On connaissait déjà les hypocondriaques, voici les « cybercondriaques ». Il s’agit de toutes les personnes qui, à l’apparition d’un symptôme, vont chercher un diagnostic médical sur internet. Au lieu de penser à un coup de froid ou à un bon vieux rhume des familles, elles imaginent aussitôt qu’elles ont un virus ou une maladie grave.
Une étude menée en Grande-Bretagne démontre que de plus en plus de gens cherchent l’explication de leurs malaises ou de leurs maladies sur le web. Rien de grave sauf quand l’internaute, après avoir écumé les sites et les forums, s’autodiagnostique un cancer au lieu d’une intoxication alimentaire.
Selon cette étude britannique, près de 60% des adultes seraient concerné. 1/3 des personnes souffrant de céphalées est certaine d’avoir des migraines et si cela dure, une tumeur. 28% des gens qui ont mal au ventre sont convaincus de couver une appendicite aiguë.
Les patients débarquent chez le médecin en ayant en tête un diagnostic précis. Surinformés, ils décrivent leur pathologie avec force termes scientifiques face au médecin interloqué.
Du coup ceux-ci s’énervent. Dans leur ligne de mire, les forums des sites de santé type Doctissimo ou Auféminin, essentiellement consultés par des mères de famille. Ce qui les irrite, ce sont les espaces communautaires où foisonnent des informations non vérifiées et anxiogènes à souhait. Sur le net, il y a tout et n’importe quoi. Car le business est à la mesure de la curiosité insatiable des internautes et 10 000 sites se partagent le gâteau.
«Ils vont taper leurs symptômes dans un moteur de recherche qui les oriente sur un forum où on raconte n’importe quoi, raconte une généraliste.

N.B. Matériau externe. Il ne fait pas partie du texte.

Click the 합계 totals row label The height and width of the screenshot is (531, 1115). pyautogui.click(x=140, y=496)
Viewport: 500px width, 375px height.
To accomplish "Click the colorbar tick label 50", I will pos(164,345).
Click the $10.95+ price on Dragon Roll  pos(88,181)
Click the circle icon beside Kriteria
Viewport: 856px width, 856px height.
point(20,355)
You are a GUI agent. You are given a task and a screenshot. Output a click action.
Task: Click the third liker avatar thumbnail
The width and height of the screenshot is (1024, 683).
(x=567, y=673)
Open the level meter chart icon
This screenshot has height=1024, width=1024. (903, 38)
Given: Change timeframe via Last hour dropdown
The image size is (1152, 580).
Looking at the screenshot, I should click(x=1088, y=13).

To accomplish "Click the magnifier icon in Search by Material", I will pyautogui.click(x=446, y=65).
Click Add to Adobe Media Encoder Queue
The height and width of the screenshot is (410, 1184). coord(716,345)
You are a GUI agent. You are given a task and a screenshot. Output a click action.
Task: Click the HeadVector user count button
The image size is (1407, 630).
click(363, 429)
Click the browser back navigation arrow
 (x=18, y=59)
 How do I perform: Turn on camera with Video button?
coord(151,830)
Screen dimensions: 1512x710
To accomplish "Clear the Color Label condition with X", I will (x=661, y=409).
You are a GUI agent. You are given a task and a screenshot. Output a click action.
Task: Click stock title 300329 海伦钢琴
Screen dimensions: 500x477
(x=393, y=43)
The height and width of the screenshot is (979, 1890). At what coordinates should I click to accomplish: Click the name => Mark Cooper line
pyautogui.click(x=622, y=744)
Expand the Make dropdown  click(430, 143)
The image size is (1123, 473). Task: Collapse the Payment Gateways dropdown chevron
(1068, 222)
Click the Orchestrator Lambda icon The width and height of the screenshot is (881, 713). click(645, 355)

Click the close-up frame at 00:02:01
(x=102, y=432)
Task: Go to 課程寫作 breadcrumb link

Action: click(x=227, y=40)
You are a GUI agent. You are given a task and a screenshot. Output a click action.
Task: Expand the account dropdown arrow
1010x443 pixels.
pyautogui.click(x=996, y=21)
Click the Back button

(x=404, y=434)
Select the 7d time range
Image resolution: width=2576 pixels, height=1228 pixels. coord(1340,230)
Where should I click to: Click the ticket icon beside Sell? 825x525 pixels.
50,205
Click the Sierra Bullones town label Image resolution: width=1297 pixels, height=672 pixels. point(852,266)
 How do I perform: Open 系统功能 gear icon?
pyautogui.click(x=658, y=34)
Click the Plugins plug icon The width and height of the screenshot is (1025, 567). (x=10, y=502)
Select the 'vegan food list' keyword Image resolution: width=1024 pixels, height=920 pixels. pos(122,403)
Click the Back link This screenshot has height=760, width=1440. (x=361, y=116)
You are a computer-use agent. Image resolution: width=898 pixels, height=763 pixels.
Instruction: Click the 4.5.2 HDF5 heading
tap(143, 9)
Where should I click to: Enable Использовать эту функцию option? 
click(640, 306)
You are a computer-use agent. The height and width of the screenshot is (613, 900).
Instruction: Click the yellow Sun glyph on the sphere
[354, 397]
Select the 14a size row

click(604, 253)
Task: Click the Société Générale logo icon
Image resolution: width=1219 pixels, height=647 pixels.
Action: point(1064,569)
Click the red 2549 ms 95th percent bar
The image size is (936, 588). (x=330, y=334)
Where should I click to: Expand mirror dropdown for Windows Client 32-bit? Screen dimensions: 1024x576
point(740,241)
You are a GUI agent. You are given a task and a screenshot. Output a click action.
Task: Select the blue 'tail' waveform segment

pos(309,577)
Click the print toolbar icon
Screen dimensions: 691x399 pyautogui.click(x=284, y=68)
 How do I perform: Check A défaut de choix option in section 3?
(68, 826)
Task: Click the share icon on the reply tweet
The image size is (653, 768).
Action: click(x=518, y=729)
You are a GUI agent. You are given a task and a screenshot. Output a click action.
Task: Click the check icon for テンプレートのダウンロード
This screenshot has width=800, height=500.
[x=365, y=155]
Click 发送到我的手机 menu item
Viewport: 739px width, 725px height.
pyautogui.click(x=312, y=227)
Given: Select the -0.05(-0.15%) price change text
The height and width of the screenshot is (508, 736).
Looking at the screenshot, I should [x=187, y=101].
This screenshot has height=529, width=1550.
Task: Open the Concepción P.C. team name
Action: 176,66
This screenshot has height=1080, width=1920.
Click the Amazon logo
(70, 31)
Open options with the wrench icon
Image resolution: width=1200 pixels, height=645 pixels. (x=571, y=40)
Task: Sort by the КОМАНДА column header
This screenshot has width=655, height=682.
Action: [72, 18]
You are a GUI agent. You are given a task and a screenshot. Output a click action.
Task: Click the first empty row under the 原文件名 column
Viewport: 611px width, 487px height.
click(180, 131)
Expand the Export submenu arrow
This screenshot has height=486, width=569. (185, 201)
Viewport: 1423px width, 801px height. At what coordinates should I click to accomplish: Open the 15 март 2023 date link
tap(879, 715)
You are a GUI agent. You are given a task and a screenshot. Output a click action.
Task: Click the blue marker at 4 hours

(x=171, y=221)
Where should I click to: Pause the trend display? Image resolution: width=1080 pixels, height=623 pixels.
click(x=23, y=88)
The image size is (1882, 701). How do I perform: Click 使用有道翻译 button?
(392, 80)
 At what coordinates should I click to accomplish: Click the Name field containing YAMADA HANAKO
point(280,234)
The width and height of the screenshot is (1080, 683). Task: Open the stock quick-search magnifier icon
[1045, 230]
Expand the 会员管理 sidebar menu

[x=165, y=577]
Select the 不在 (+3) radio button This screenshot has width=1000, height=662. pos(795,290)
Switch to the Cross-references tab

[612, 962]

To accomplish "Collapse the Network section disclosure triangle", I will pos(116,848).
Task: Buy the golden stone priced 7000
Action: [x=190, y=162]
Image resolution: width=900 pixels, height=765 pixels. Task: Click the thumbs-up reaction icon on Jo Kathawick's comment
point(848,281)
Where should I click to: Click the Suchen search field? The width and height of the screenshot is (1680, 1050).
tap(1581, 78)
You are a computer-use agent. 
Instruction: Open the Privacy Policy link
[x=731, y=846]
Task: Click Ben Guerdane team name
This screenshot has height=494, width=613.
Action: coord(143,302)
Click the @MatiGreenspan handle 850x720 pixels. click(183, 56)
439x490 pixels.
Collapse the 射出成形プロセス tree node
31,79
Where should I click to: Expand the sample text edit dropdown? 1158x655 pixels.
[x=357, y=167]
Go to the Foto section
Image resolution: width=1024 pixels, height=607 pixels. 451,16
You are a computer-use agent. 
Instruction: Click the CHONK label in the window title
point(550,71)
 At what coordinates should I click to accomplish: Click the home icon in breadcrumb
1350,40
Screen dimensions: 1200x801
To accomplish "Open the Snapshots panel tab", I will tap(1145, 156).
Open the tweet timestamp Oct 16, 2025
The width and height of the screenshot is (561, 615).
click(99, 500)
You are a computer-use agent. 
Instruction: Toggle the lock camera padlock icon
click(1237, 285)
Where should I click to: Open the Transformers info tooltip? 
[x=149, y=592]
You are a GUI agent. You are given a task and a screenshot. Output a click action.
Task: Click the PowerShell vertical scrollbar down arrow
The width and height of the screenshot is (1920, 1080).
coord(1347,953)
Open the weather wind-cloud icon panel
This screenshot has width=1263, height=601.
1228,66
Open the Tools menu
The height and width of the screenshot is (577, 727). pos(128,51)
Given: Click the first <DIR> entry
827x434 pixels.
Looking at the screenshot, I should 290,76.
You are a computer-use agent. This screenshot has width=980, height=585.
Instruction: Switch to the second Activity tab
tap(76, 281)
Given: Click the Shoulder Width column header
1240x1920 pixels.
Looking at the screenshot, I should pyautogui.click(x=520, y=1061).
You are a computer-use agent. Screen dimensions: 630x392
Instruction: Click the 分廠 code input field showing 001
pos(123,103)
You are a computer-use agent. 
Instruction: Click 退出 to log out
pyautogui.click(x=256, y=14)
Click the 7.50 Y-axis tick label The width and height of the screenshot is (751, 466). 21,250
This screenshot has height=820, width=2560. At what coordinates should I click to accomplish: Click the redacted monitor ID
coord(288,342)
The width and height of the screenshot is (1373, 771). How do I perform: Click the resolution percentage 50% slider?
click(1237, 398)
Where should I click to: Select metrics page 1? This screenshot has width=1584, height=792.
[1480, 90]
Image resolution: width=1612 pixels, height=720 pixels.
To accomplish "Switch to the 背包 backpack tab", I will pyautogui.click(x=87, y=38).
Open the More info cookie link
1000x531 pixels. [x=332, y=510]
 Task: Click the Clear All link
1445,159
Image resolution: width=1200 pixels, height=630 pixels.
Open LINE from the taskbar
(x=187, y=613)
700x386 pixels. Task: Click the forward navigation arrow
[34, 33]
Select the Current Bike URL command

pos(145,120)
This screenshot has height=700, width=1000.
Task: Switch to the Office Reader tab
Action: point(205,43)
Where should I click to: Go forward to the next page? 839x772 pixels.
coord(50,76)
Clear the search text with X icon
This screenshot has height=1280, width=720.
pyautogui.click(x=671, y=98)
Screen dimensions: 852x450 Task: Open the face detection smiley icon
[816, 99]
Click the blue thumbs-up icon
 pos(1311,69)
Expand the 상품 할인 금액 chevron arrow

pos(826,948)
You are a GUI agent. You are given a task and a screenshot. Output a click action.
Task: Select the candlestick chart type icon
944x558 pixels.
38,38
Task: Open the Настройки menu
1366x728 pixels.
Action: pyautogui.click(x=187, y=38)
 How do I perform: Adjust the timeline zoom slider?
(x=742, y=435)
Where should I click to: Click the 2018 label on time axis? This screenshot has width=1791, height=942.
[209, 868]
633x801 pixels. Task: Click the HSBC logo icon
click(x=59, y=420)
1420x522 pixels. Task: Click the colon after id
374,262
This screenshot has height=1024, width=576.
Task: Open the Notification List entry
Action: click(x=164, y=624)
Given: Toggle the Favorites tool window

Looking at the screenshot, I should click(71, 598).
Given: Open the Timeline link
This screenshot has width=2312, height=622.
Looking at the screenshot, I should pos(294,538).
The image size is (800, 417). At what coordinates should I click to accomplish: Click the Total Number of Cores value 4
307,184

Et retiennent le pire.»
7 français sur 10
Selon un sondage Ipsos réalisé pour le conseil national de l’ordre des médecins (Cnom), sept Français sur dix consultent la Toile pour obtenir des informations en matière de santé. Au fil des ans, Internet est devenu le 2ème moyen de s’informer, devant le pharmacien.
Que ce soit pour connaître une maladie et ses symptômes, se renseigner sur un traitement, recueillir des témoignages d’autres patients, le Web devient un réflexe. Les 2/3 des internautes fans de sites médicaux n’en font pas état lors de la consultation.
«On les repère quand même grâce au vocabulaire, note Robert Thebault, médecin urgentiste. Ils emploient du jargon médical. On sent que ce sont des informations brutes qu’ils tentent de ramener à leur propre cas.»
Conséquence ? Les médecins sont obligés d’argumenter et de convaincre. Et malgré leur compétence, une petite minorité ne voudra rien entendre et ne quittera pas le cabinet sans ce qu’elle est venue chercher, à savoir un scanner ou des analyses.
Allo maman bobo
Autrefois, le stressé de base apportait une page découpée dans un magazine chez son généraliste.
« Il y a 20 ans, nous étions dans un rapport paternaliste, explique Jacques Lucas vice-président du Cnom : le médecin avait l’autorité sur le patient, car il savait. Désormais, la relation reste de confiance, mais n’est plus aveugle, puisque le patient peut croiser ses sources.»
Face à l’essor des pratiques en ligne, plusieurs pistes de réflexion ont été lancées pour faire du Net un moyen de prolonger la consultation. Formation aux nouvelles technologies dans le cursus universitaire, développement du rôle du médecin dans la recherche d’informations santé en ligne…
«Les professionnels de santé doivent aller là où se jouent les enjeux, résume l’Ordre des médecins. Les 2/3 des Français interrogés se rendraient sur le site internet de leur médecin s’il en avait un, et 35% des personnes ne consultant pas sur Internet pourraient le faire si leur médecin disposait d’un site ».